> [SELECTED PASSAGE]:
--- Start ---
The Mandarin, which closes this month, leaves us with many great memories.
Who can forget its Chinese New Year celebrations; the drinking sessions at Martini’s; the performances at the Captain’s Bar; whiskey and cigars at Kiplings; the White Parties; dates at the Tivoli. Not to mention the live telecast of the 1998 Presidential Debates hosted by the late columnist Teddy Benigno where now Mayor Joseph Estrada, former House Speaker Joe de Venecia, former First Lady Imelda Marcos and Sen. Miriam Defensor-Santiago, among others, for the first time shared the stage. Or the millennial countdown, complete with a 25-piece orchestra that was hosted by former TV talk show host Johnny Litton.
Most of all, we will remember Mandarin for the food it served in its many food outlets: the indulgent food festivals (my very first food fest coverage was as segment producer for “Good Morning Asia,” when I was fresh out of college); Paseo Uno’s super burger with bacon and egg, way before the gourmet burger trend; the creations of visiting Michelin-starred chefs from all over the world at the Tivoli; the late Chef Ed Quimson’s tinola paella that was first sampled at the Mandarin, and the Mandarin Deli’s L’ Hirondelle Cake, to name a few memories.
Much credit goes to Chef Norbert Gandler, its former executive chef who arrived in 1989, and whose cooking had even columnist Amando Doronila and the ultimate gourmet Doreen Fernandez waxing poetic on what they ate.
Doronila partook of the “Culinary Trail to Independence,” a resurrection a hundred years later, of the Malolos Congress Inaugural Banquet on September 29, 1898.
Of the occasion in 1898, Doronila was patriotic: “That banquet was the most eloquent testimony of the Filipinos’ capacity for self-rule without having to undergo refresher courses on democracy under the forthcoming American tutelage…the Revolution’s parody of the barbaric American interruption of the Filipino freedom struggle.”
But of Gandler’s interpretation, he was euphoric: “Most of us chose the rack of lamb… The serving—two racks—was just right and the meat was tender. The lamb was not smothered by too many value-added concoctions. It was nicely coated with herbs, and that centennial offering should be a standard against which one can measure similar rack of lamb preparations.”
And contrary to his usual critical stance, Doronila was effusive in his praise for the chef: “As a tribute to the chef, I was ecstatic with the fricassee of scallops and lobsters, especially the sauce, and this was the first time I wiped my plate clean of the sauce…”
Meanwhile, among Doreen Fernandez’s many articles about Mandarin’s restaurants and events, including one of a dinner replicating the menu on the Titanic, this one on Gandler and mushrooms stood out: “Chef Norbert Gandler believes that the succulence of goose liver balances the mellow, woody tones of mushroom varieties. Individualities that marry, blend and create new pleasure… Chef Gandler had made his point. Foie gras and mushrooms do make music together. And so he has in the menu a salad of pan-fried goose liver and sauteed chanterelles in a raspberry dressing; also smoked salmon with wild forest mushroom salad in a chervil dressing. Wild mushroom risotto with pan-fried goose liver is a hot appetizer; mushroom goose liver cappuccino is a soup.”
--- End ---
Screenshot and document pointing data:
--- Start ---
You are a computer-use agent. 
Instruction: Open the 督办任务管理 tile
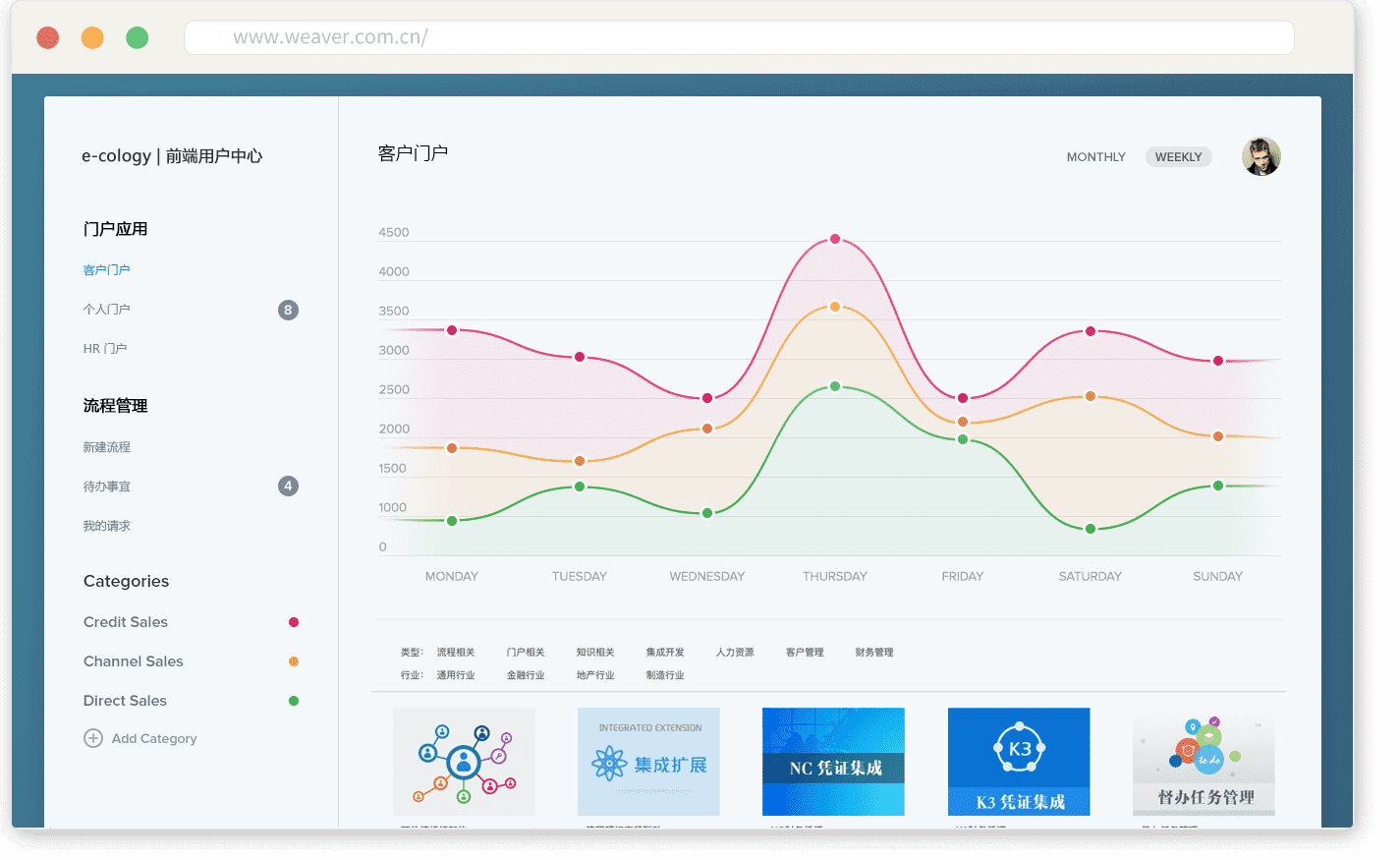1204,764
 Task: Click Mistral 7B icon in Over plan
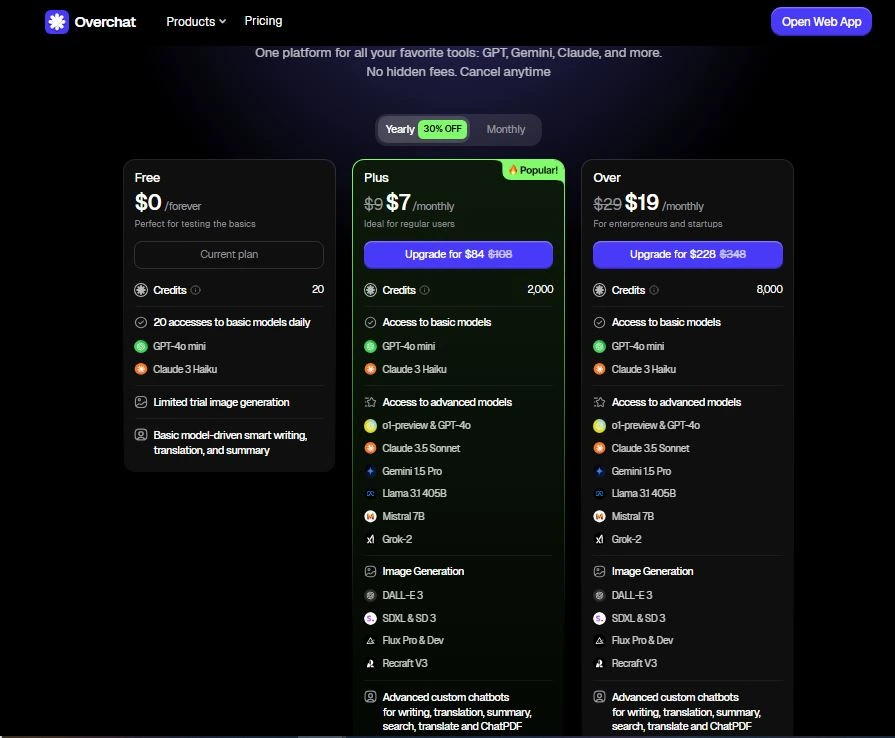click(x=599, y=516)
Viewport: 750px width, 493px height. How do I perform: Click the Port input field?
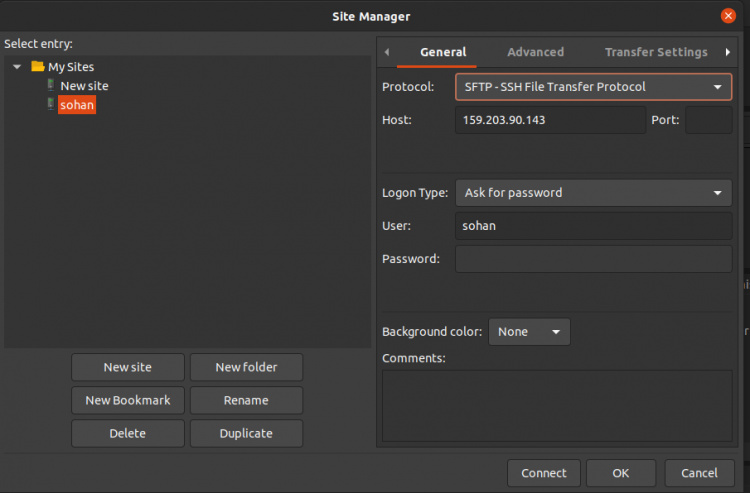(708, 120)
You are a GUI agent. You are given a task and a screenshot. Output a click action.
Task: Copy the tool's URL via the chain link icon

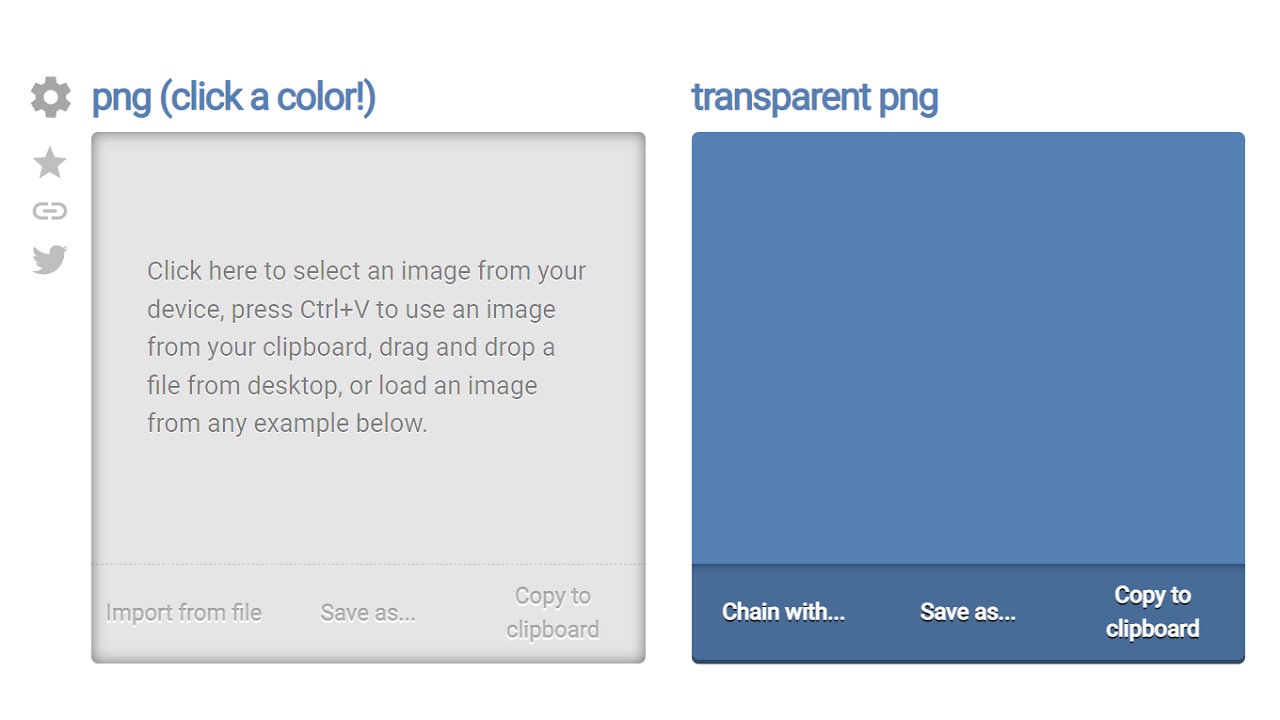[x=50, y=210]
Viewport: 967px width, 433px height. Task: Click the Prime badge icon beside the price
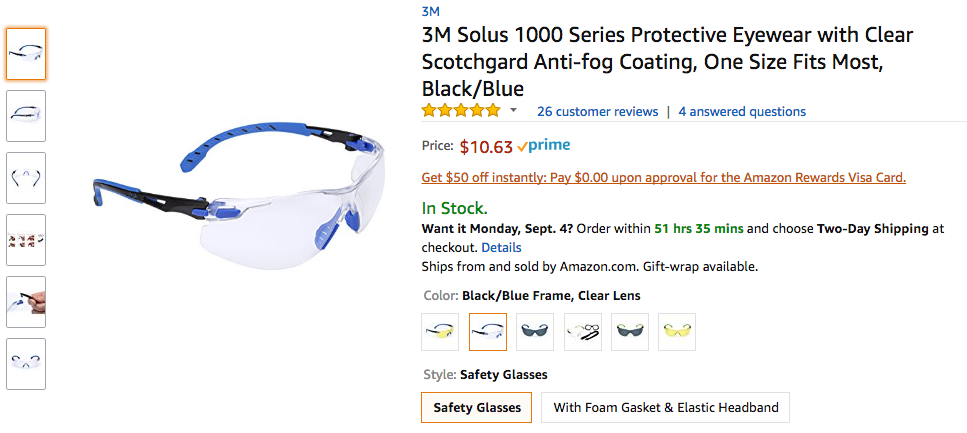tap(544, 146)
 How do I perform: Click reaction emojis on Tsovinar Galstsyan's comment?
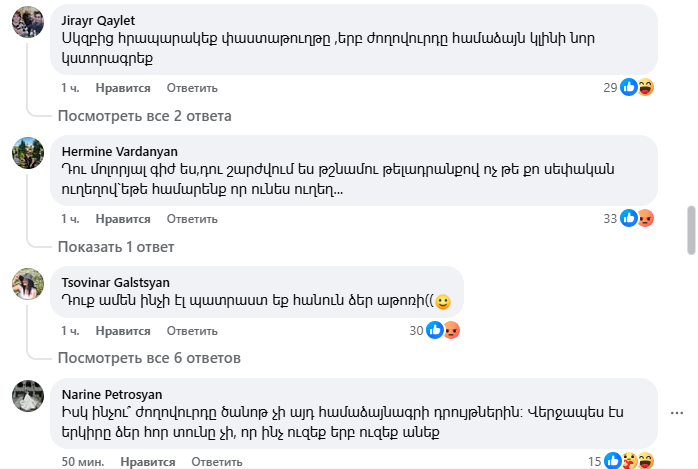point(443,330)
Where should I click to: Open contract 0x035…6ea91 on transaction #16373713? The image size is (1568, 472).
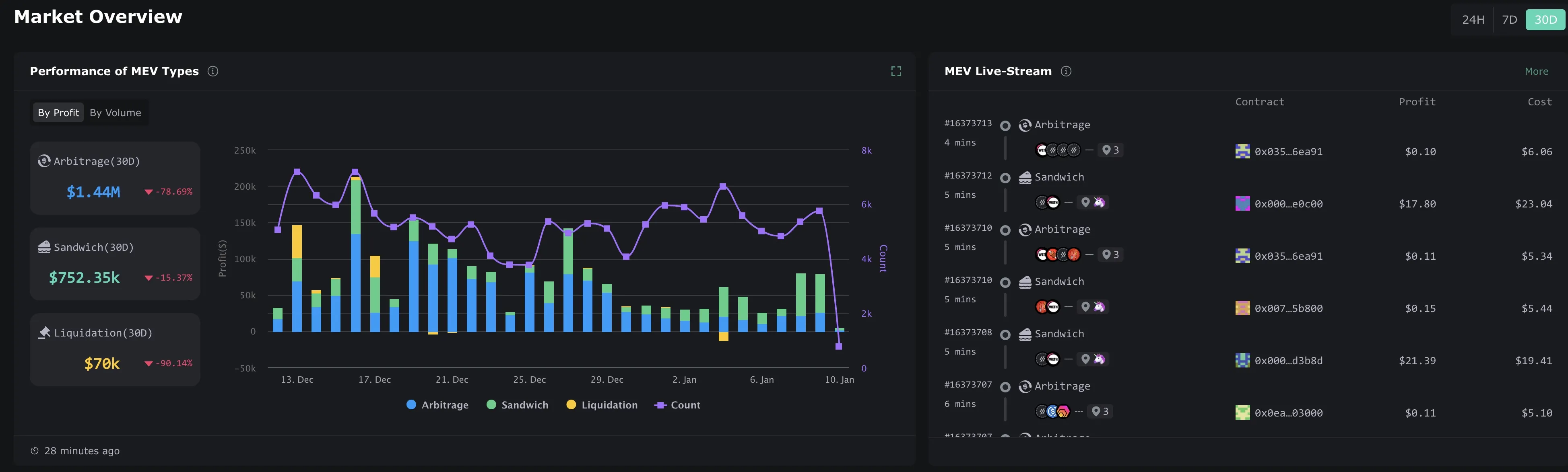pyautogui.click(x=1288, y=152)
--- End ---
> [THINGS TO DO]:
**A)** In the piece on the Mandarin's closing, in what year did Chef Norbert Gandler arrive?
**B)** Continue the piece on the Mandarin's closing from its final sentence.

> [TASK-BY-TASK ANSWERS]:
**A)** 1989

**B)**
Hence it was but fitting that The Mandarin chose Norbert Gandler for its ultimate farewell dinner at The Tivoli last July. With Mandarin’s executive chef Rene Ottlik, sous chef Kenneth Cacho, and pastry chef Ernie Babaran, they created a fitting final salute to The Fan. They reminded diners why the Millionaires Salad was priceless: because while pressed mud crab with salmon roe would have been impressive on its own, it was accompanied by Babaran’s foie gras ice cream that can make even the most boisterous guest fall silent in reverie. They resurrected The Tivoli Bouillabaisse with its perfect broth, as if to say “this is how it’s done.” And as a final testimony to indulgence, the Austrian chef first served veal cheeks, scallops and mushrooms, and Australian Bultarra Saltbush lamb before finally giving his piece de resistance: roasted Nebraska Prime Angus Beef Strip Loin and Butter-poached Baby Lobster. So beautifully cooked and delicately presented, the dish made you realize why Gandler is considered Manila’s ultimate fine dining guru.
Mind you, the circumstances of his arrival were less than welcoming. “When Mandarin brought me to Manila, there were the brownouts, the explosion of Mt. Pinatubo and the coups (against then President Cory Aquino).” But he quickly laughed off his unfortunate timing: “I had just come from China where there were protests in Tiananmen Square, so it was alright.”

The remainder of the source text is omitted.